Zu den widerwärtigsten Begebenheiten meines Lebens gehört, daß ich Sie vor anderthalb Jahren in Erlangen verfehlt habe. Ich hatte im das Bad in Wiesbaden gebraucht, machte dann einen langen Aufenthalt in Heidelberg und einen kürzeren in Stuttgart, und kam auf der Rückreise um nach Erlangen. Wie sehr ich mich auf dieses Wiedersehen gefreut hatte, kann ich Ihnen nicht sagen. Um so größer war mein Schrecken, als ich erfuhr, Sie seyen ganz vor Kurzem mit Frau und Kindern nach Stuttgart gereist. Vermuthlich sind wir an einander vorbeigefahren, wenn nicht gar in Nürnberg (wo ich zwei Tage verweilte) zusammen, vielleicht unter Einem Dache, gewesen. Was mich am meisten ärgert, ist, daß ich von der Anwesenheit Ihres Bruders in Stuttgart nichts wußte; wie leicht hätte ich sonst von ihm das Nähere erfahren können!
Von meinem litterarischen Treiben sage ich Ihnen nur, daß die vierte Auflage des Tasso (abermals sehr verändert) vor Kurzem erschienen ist, und daß ich Ihnen hoffentlich noch im Laufe dieses Sommers den sechsten Theil des Calderon übersenden werde. Die früheren Theile haben Sie doch alle richtig empfangen?
Wünschen Sie von unserm alten Jena etwas zu erfahren, so wird mein junger Abgesandter Ihnen Kunde geben. Viel Erfreuliches wird es nicht seyn. Der lange gehegte Wunsch, diesen ganz verfallenden Ort zu verlassen, reift allmählig zum Entschluß. Wahrscheinlich werde ich meinen künftigen Aufenthalt in Stuttgart nehmen, obwohl über das wann und wie sich noch nichts Bestimmtes angeben läßt. Ich wäre schon fort, wenn ich von dem Einpacken und Transportiren meiner Bücher, die leider schon multorum camelorum onus ausmachen, nicht so gewaltige Scheu trüge.

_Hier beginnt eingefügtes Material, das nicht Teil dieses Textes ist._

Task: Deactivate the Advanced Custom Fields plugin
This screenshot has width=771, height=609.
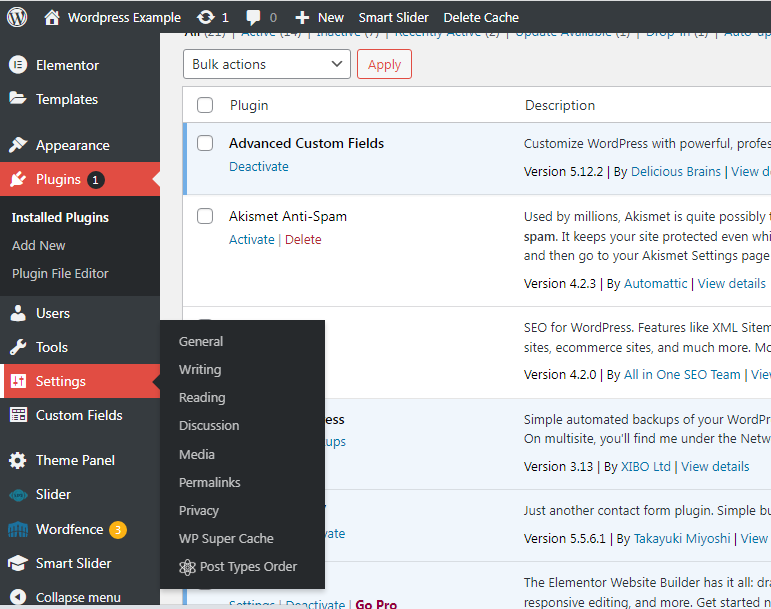Action: [258, 167]
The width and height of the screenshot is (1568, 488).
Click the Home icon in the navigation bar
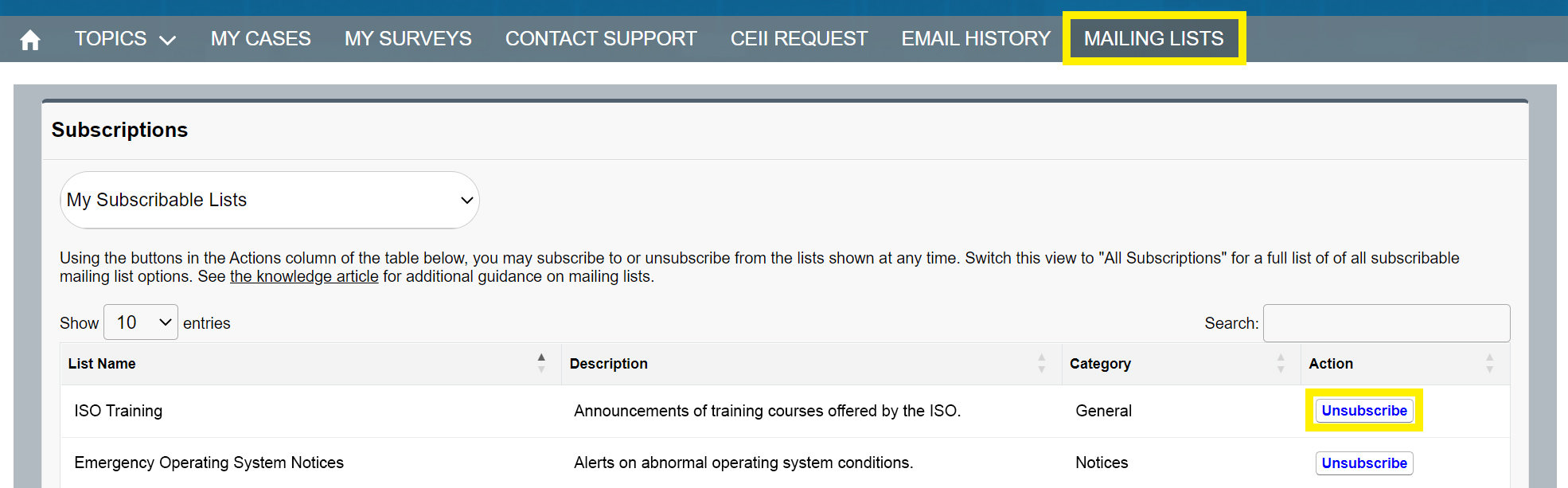(x=29, y=37)
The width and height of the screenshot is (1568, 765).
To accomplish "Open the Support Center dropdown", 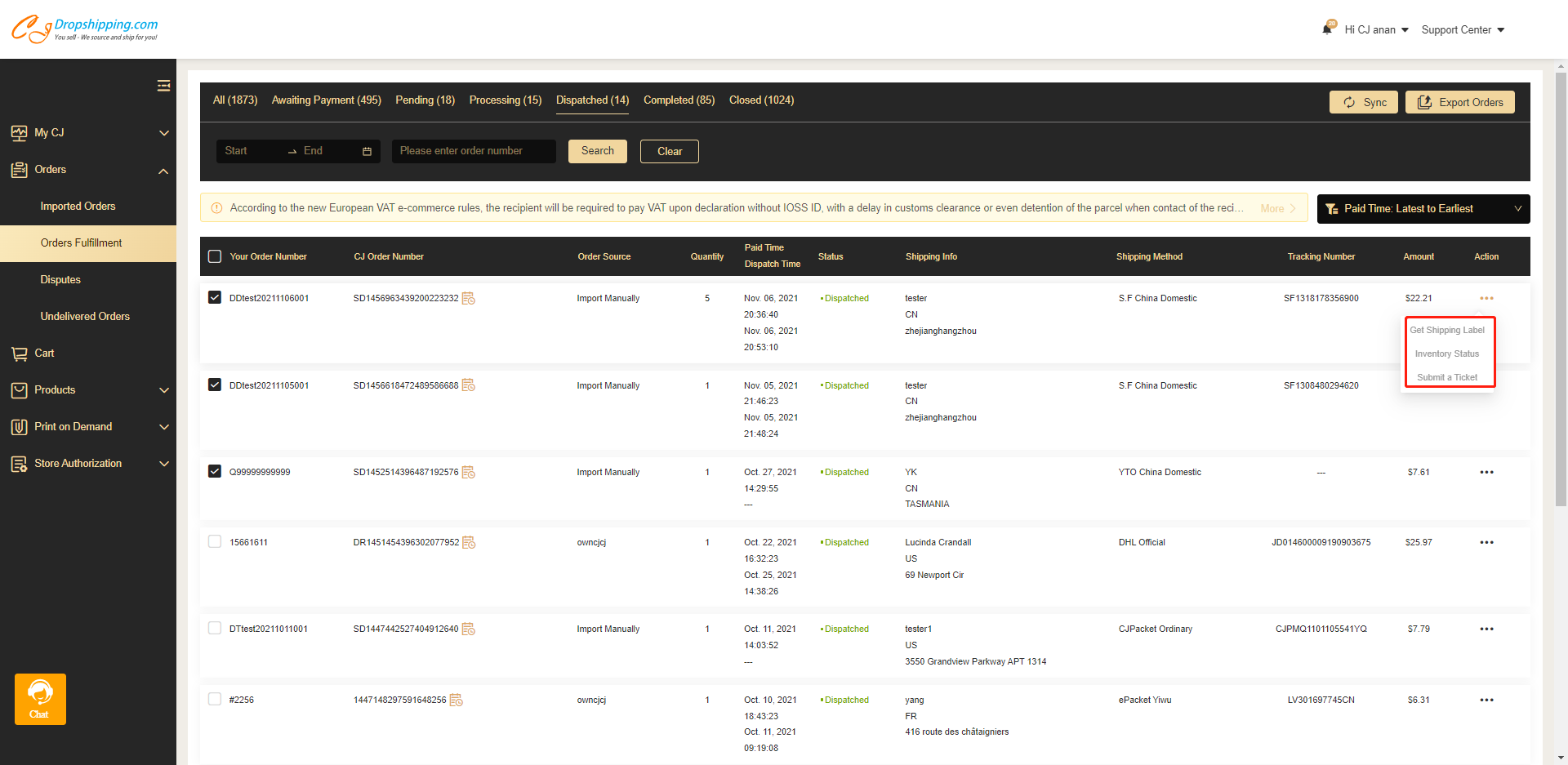I will click(x=1462, y=30).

Ich gebe die Hoffnung nicht auf, mein theurer Freund, Sie recht bald wieder zu sehen; was dann leichter wird geschehen können, wenn der Thüringer Wald nicht mehr zwischen uns liegt. Bis dahin bewahren Sie mir ein freundliches Andenken; und wenn Sie zum Schreiben sich nicht entschließen können, geben Sie mir wenigstens durch Meyer einige Kunde von Ihrem Leben und Weben.
Ihrer lieben Pauline empfehlen Sie mich auf’s angelegentlichste. Ich hoffe, Sie werden ihr den jungen Landsmann vorstellen. Seine Mutter, die früher in Rinteln verheurathet war, lebt seit langen Jahren als Wittwe in Gotha.
Leben Sie wohl, mein theurer Schelling! Was ich am liebsten zu erfahren wünsche, ist, daß Sie und die Ihrigen gesund und heiter sind, und daß Sie mich nicht ganz vergessen haben.
Ihr
JD Gries.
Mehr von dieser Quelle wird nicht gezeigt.